Ok, sometimes you need it to set the tone or be true to the setting. A group of teenagers who never use slang might seem unrealistic. Though in practice, I think writers who say this exaggerate the problem. Yes, maybe teenagers in such-and-such a place would really say, "Wow, that frab was totally the horge!" But if you have them say, "Wow, that ball game was really exciting!", how many readers would find this unbelievable, or even particularly notice?
If you find it desirable to use slang, introduce it in a way that makes it clear what it means. Sometimes this is easy. A large percentage of slang is just alternate words for "good" and "bad". So if I read, say, "All right!! That was like, totally perpendicular, dude", I'd take it that "perpendicular" here is a slang term for "good".

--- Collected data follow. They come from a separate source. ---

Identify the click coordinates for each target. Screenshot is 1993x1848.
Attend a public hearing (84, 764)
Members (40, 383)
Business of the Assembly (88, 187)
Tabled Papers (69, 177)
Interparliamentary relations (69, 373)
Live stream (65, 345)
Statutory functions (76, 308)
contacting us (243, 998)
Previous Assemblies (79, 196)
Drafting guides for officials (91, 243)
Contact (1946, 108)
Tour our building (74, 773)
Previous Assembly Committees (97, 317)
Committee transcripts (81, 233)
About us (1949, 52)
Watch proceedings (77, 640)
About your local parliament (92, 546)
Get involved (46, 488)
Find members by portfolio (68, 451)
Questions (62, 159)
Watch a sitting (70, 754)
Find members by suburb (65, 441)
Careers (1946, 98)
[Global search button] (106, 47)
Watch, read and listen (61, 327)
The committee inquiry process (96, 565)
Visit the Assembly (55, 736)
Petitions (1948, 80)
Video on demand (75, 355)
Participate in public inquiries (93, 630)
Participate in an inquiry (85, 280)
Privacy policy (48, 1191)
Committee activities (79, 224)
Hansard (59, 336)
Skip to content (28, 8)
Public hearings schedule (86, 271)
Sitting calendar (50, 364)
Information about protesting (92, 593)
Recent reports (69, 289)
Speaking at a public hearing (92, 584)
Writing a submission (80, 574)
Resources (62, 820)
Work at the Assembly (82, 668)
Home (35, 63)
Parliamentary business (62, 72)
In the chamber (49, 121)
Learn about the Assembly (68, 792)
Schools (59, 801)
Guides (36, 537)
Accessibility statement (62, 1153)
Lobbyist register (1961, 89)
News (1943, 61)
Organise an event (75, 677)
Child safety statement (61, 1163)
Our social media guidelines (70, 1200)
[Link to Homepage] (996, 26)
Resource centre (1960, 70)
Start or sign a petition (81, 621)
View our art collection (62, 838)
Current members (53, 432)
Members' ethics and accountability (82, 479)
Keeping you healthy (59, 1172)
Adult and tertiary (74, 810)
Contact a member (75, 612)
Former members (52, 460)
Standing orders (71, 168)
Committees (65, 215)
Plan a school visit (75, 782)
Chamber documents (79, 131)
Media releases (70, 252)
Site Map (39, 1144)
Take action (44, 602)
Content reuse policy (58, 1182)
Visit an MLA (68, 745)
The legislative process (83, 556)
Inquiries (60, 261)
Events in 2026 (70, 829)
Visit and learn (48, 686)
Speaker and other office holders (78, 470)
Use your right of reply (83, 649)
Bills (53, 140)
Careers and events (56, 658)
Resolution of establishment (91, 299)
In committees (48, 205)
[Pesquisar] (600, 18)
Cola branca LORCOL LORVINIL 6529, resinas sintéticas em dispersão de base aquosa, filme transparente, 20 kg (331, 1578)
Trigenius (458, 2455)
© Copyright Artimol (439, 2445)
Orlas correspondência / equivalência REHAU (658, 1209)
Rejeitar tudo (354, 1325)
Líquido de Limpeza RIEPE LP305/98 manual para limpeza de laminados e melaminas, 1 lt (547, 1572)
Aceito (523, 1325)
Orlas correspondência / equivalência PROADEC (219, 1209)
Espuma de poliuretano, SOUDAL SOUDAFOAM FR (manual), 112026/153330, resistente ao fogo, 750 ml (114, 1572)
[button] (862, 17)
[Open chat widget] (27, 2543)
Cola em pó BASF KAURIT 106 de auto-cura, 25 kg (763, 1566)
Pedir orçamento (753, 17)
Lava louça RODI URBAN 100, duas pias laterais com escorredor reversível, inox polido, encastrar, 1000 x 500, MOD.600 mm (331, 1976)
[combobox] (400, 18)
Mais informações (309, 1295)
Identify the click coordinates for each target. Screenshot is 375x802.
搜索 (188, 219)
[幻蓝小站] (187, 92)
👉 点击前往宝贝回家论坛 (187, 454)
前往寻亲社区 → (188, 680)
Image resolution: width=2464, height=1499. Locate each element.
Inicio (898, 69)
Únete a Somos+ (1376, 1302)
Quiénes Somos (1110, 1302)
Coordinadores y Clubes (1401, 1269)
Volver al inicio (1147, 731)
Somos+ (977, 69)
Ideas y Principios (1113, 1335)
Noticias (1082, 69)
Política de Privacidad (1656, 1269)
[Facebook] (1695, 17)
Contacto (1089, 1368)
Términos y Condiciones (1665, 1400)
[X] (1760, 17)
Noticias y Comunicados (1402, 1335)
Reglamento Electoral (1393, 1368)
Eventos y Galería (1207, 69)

If it's more specific, either define it, or make it clear from context. Like if a character says, "I saw a zube yesterday", well, that could be anything from a kind of animal to a movie to a phase of the moon. Instead, the first time you use the word, wrap it in a context that defines it. Preferably without actually saying, "this is what this word means". Like, say, "We're going to a zube by that new band tonight. I really like their music." Now the reader can readily guess that it's some sort of concert.
But for the most part, I'd say to simply avoid slang. To the reader who is not familiar with the slang words, it really stands out and, in my humble opinion, does more to distract from the story than to establish the setting.
Also, slang tends to be very transient. The slang that was popular 20 years ago sounds very old-fashioned today. When I was a teenager, we said that things were "groovy" and "hip". Use those words today and you sound like a refugee from the 70's. I'm sure that whatever slang kids are using today will sound very dated in 20 years ... or six months.